- Headquarters: Baden Powell House
- Location: Trianon
- Country: Mauritius
- Founded: 1971 incorporated 1976
- Founder: The Scout Association of the United Kingdom
- Membership: 5250
- Chief Scout: Percy Appadoo
- Chief Commissioner: Pascal Speville
- Training Commissioner: Nicholas Rosa
- Affiliation: World Organization of the Scout Movement
- Website http://www.scoutsmauritius.org/

= The Mauritius Scout Association =

National Scouting association of Mauritius

The Mauritius Scout Association is a Scouting organisation in Mauritius. The association was founded in 1971 and became a member of the World Organization of the Scout Movement (WOSM) in 1971. The coeducational association had 2,782 members (as of 2010).

==History==
In 1912, 17 year old Samuel Blunt de Burgh Edwards formed the first patrol of Scouts in Mauritius and later became the first leader. He is regarded as the founder of Scouting in Mauritius. A number of Scout troops developed. In 1913, The Boy Scouts Association of the United Kingdom established its Mauritian Local Association which became its Mauritian Branch. This branch consisted of different affiliated associations, separated by faiths.

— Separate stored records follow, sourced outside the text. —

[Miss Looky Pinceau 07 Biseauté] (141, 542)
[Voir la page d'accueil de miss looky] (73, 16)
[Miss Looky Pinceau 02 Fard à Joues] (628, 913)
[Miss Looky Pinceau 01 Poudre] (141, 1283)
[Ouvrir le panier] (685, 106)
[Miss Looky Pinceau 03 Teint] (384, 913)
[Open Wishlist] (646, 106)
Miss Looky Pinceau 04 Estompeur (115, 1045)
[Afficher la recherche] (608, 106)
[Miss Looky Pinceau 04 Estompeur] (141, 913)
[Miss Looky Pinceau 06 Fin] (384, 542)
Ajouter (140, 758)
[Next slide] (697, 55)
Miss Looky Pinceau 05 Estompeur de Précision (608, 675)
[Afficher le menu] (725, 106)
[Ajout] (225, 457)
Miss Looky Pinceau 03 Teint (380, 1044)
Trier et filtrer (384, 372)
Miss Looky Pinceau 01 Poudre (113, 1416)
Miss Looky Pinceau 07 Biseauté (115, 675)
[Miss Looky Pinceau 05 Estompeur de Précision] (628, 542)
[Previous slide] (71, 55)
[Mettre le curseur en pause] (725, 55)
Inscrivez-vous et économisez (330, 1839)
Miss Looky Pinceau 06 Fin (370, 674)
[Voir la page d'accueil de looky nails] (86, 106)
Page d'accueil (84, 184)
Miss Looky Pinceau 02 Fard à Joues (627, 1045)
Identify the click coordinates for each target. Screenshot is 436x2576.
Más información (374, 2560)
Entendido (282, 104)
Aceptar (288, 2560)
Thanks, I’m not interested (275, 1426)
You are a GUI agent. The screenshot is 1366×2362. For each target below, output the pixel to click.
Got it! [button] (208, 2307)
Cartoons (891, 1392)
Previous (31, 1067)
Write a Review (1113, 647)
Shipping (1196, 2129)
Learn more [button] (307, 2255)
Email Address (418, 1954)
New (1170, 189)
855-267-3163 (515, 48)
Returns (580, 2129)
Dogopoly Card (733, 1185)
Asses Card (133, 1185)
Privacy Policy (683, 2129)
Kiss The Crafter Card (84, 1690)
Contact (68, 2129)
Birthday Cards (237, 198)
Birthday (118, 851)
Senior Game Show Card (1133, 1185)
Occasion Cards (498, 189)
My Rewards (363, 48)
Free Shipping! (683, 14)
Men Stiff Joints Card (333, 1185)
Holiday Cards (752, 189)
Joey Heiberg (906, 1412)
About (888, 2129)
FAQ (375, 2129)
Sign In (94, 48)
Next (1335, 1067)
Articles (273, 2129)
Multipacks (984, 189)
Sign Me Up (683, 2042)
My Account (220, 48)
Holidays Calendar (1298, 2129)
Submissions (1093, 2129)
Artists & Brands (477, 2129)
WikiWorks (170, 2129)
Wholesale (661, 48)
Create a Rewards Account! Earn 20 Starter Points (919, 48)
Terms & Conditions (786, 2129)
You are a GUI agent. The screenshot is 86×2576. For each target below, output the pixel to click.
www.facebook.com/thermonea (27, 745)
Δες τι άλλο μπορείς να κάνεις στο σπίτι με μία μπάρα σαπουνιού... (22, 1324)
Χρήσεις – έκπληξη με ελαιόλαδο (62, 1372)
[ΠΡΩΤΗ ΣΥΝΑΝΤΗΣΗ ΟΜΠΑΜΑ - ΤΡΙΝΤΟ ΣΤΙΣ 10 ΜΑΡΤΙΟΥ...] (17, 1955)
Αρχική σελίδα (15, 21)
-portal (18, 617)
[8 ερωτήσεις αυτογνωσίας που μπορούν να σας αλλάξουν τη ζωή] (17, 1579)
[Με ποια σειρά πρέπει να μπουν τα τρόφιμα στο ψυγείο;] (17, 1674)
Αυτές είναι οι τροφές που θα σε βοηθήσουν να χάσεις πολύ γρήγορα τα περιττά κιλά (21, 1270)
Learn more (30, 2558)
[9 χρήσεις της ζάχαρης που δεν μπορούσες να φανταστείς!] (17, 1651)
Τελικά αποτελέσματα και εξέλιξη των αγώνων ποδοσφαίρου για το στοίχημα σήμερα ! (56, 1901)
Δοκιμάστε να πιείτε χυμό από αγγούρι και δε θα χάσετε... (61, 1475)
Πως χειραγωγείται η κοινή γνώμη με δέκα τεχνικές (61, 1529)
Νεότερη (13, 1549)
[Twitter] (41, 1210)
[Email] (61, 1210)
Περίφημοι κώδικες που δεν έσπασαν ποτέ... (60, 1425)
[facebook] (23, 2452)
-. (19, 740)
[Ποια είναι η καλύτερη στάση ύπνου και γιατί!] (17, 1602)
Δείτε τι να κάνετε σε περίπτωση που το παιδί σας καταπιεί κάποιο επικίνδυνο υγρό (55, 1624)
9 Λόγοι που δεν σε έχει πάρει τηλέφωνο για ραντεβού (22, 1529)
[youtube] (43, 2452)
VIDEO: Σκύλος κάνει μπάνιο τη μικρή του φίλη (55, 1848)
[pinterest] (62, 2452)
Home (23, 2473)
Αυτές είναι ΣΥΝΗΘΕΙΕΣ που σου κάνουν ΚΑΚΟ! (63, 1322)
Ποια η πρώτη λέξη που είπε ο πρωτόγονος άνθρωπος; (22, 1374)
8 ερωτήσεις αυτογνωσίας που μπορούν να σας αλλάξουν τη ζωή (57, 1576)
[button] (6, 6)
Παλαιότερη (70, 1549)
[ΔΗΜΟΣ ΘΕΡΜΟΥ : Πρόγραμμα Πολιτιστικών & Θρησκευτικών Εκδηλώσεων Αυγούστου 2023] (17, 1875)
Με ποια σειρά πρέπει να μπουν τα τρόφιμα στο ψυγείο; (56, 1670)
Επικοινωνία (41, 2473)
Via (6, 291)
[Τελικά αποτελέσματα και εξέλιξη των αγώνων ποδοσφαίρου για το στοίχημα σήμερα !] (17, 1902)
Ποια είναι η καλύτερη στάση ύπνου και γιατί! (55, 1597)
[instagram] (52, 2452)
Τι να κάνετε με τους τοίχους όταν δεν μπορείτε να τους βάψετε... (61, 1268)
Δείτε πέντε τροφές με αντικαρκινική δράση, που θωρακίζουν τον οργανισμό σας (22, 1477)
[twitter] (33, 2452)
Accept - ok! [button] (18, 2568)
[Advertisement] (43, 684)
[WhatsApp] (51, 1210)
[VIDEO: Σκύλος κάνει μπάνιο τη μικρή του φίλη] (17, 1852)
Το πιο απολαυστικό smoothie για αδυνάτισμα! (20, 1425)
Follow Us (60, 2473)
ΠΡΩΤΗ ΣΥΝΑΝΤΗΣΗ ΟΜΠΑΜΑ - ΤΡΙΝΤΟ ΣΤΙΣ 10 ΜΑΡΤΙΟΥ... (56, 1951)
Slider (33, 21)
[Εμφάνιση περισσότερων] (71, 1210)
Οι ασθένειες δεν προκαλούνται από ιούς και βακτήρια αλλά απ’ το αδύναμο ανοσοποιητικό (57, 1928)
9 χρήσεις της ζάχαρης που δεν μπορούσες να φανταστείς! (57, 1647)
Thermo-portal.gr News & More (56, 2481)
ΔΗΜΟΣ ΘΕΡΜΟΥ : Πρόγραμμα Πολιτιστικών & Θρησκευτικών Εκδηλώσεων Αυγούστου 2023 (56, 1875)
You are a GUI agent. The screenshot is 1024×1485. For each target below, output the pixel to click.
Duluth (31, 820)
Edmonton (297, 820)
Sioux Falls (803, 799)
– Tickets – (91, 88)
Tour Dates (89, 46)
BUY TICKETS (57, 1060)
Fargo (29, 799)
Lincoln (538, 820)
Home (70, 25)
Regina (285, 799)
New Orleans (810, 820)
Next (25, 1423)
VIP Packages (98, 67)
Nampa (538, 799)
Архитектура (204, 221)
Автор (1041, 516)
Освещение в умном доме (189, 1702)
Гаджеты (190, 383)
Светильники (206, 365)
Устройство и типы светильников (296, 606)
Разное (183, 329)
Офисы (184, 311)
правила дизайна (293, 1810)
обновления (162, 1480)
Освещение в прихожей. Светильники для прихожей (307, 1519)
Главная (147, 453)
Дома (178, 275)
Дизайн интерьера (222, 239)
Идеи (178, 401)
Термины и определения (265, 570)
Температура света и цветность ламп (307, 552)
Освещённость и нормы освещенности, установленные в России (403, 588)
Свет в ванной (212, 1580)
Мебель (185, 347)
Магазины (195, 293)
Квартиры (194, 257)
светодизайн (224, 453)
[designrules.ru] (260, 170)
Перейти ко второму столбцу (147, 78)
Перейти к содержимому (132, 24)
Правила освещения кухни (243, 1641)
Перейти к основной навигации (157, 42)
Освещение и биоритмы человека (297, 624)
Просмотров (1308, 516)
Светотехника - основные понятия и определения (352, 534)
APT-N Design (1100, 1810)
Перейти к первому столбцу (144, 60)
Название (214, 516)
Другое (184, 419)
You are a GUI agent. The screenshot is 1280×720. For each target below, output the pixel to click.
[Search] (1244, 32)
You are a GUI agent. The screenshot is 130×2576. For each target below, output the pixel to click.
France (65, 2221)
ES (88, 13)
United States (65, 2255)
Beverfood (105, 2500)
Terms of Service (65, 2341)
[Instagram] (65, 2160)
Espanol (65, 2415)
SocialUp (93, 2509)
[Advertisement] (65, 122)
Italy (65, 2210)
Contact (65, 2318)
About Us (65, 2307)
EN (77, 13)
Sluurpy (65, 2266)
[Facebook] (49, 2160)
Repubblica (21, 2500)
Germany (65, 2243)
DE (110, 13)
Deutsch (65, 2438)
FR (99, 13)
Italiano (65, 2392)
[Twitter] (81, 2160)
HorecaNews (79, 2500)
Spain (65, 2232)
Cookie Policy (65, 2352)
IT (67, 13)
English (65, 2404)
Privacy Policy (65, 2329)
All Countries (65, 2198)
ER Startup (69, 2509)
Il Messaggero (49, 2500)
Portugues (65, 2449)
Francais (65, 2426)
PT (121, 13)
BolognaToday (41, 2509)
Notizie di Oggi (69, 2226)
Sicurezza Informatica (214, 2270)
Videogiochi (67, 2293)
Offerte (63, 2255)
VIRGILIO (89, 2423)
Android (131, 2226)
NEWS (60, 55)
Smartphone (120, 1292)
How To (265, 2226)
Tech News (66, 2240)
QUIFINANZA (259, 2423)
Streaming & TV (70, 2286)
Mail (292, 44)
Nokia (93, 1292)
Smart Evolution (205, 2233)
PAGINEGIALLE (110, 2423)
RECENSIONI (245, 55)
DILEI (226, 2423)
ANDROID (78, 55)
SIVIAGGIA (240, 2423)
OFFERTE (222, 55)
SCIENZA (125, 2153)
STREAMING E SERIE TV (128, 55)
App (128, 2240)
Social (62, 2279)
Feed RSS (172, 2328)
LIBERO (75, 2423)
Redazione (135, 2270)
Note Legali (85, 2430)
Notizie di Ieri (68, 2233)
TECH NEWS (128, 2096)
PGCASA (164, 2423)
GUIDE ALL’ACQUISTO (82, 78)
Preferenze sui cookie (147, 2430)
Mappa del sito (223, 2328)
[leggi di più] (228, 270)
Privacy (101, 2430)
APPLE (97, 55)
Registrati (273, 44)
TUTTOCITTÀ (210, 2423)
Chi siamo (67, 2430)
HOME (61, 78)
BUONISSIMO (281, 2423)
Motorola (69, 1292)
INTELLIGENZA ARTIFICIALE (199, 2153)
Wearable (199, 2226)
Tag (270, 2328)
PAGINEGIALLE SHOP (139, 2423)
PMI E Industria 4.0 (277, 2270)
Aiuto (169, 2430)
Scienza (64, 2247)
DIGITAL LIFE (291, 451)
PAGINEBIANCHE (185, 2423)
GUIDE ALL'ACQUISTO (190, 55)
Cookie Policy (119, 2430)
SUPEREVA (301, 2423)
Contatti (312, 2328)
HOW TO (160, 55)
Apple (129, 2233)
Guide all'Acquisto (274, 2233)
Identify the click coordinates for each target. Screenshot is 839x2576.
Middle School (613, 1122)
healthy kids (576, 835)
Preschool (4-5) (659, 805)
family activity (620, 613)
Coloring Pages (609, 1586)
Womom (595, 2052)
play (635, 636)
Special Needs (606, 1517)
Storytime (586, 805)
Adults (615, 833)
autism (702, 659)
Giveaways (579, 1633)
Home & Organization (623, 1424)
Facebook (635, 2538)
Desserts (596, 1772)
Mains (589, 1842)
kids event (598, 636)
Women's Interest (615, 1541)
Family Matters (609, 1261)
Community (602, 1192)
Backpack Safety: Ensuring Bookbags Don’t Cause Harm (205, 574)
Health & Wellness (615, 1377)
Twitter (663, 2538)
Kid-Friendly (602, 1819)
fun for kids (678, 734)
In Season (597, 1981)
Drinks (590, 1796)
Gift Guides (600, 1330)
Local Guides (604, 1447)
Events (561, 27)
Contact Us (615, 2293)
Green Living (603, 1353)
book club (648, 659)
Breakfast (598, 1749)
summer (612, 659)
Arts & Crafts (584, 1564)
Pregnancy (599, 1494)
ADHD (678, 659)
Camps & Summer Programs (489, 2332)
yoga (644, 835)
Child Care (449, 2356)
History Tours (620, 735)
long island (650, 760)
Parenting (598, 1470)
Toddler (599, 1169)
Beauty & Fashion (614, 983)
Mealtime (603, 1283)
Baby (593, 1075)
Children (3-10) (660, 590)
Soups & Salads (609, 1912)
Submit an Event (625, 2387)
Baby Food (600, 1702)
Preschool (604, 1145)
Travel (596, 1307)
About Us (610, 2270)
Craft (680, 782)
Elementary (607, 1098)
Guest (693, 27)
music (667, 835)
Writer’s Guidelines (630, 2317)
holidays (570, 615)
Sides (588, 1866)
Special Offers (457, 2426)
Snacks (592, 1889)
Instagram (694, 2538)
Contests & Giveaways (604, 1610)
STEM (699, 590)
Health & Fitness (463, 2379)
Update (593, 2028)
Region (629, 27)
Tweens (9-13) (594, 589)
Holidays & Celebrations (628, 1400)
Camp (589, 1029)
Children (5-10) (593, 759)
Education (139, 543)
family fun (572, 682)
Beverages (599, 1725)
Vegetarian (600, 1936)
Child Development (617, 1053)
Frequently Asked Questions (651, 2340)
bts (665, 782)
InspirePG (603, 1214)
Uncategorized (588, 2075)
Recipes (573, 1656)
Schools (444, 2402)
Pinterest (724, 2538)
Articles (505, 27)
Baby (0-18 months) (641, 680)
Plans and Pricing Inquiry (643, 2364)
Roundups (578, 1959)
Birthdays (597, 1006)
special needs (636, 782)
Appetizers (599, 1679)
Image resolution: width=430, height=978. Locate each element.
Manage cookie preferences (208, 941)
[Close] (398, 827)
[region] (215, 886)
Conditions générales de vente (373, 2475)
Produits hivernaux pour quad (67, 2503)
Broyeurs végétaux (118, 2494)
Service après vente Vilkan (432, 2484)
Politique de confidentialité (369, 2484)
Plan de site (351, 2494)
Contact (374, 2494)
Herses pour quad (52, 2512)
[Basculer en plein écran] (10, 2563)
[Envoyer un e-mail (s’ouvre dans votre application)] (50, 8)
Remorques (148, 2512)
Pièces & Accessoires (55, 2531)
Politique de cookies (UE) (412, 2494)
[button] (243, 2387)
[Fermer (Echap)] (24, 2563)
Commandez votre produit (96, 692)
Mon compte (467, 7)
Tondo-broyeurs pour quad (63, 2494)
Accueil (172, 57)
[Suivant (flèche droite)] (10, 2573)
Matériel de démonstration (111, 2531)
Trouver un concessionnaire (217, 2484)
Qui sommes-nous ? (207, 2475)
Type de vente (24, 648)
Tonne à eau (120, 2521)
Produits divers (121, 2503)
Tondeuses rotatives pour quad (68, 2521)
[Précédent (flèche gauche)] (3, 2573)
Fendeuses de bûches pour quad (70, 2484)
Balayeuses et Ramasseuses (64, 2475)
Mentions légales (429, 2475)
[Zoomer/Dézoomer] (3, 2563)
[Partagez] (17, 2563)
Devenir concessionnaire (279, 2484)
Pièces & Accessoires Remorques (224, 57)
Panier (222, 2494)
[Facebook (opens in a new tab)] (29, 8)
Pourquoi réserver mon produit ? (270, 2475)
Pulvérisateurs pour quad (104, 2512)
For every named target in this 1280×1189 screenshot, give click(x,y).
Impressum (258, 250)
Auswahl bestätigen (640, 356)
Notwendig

Upon the independence of Mauritius in 1968, two reports were launched to ensure the development of Scouting in Mauritius. In 1971, The Mauritius Scout Association was constituted as an autonomous organisation and single successor to The Scout Association's Mauritian Branch and the different religious Scout associations. The association was admitted to WOSM in the same year. The association was incorporated in 1976.

==Program==
The aim of the Mauritius Scout Association is "to encourage the physical, mental, social, emotional and spiritual development of young people so that they may take a constructive place in society". Self-reliance, service and adventure and Scout craft are major features of the program. Proficiency badges are divided into four categories, interest, pursuit, service and instructor.

Most Scout groups are sponsored by religious bodies, schools, colleges, and others institutions. All Scouts help during religious processions, regardless of creed, and carry sick people at the Fête Annuelle des Malades (Annual Festival of the Ill).

Community services including helping to evacuate flooded areas during cyclones, assisting in refugee centers, cleaning roads and repairing houses. Scouts are also involved in a variety of community development projects.

===National Youth Scout Council===
NYSC 2025-2027:
- President: Samuël Barbe
- Vice-President: Noemie Ohis
- Secretary: Anne Laure Faivre
- Treasurer: Noemi Lucasse
- Commission Rover: Megane Azor
- Commission Ventures: Axel Victor
- Commission Scouts: Emily Valayoodum
- Commission Cubs: Gregory Brunet
- Commission International: Chloe Poinen
- Commission Communication: Brandon Duljeet
- Commission ARD: Donah Veerapen
- Commission Training: Noemie Ohis
- Youth Advisor District Port Louis: Michael Etiennette
- Youth Advisor District North: Toddy Jowree
- Youth Advisor District Lower: Alexandre Felix
- Youth Advisor District Upper/South: Guillaume Chowrimootoo
- Youth Advisor District Moka/Flacq: Icelly Ecumoir

===Sections===
The association is divided in four sections:
- Cub Scouts (ages 8 to 11)
- Scouts (ages 12 to 15)
- Venture Scouts (ages 15 to 18)
- Rover Scouts (ages 19 to 23)

===Scout Law, Promise and Motto===
As most Mauritians speak French, the French version of Scout Law, Promise and Motto are more frequently used than the English ones. Both versions are part of the association's constitution.

The Scout Motto is Toujours Prêt or Be Prepared.

====Scout Promise====
- Sur mon honneur je promets de faire de mon mieux, pour servir Dieu et mon pays, d'aider les autres, et d'observer la Loi Scoute.
- On my honour, I promise that I will do my best, to do my duty to God and to my country, to help other people and to keep the Scout Law.

====Scout Law====
- Un Scout inspire confiance. - A Scout is to be trusted.
- Un Scout est loyal. - A Scout is loyal.
- Un Scout est amical et chevalresque. - A Scout is friendly and considerate.
- Un Scout est le frère de tout autre Scouts. - A Scout is a brother to all Scouts.
- Un Scout affronte les difficultés avec courage. - A Scout has courage in all difficulties.
- Un Scout fait bon usage de son temps et prend soin de ses biens et ceux des autres. - A Scout makes good use of his time and is careful of his possessions and property.
- Un Scout se respecte et respecte les autres. - A Scout has respect for himself and for others.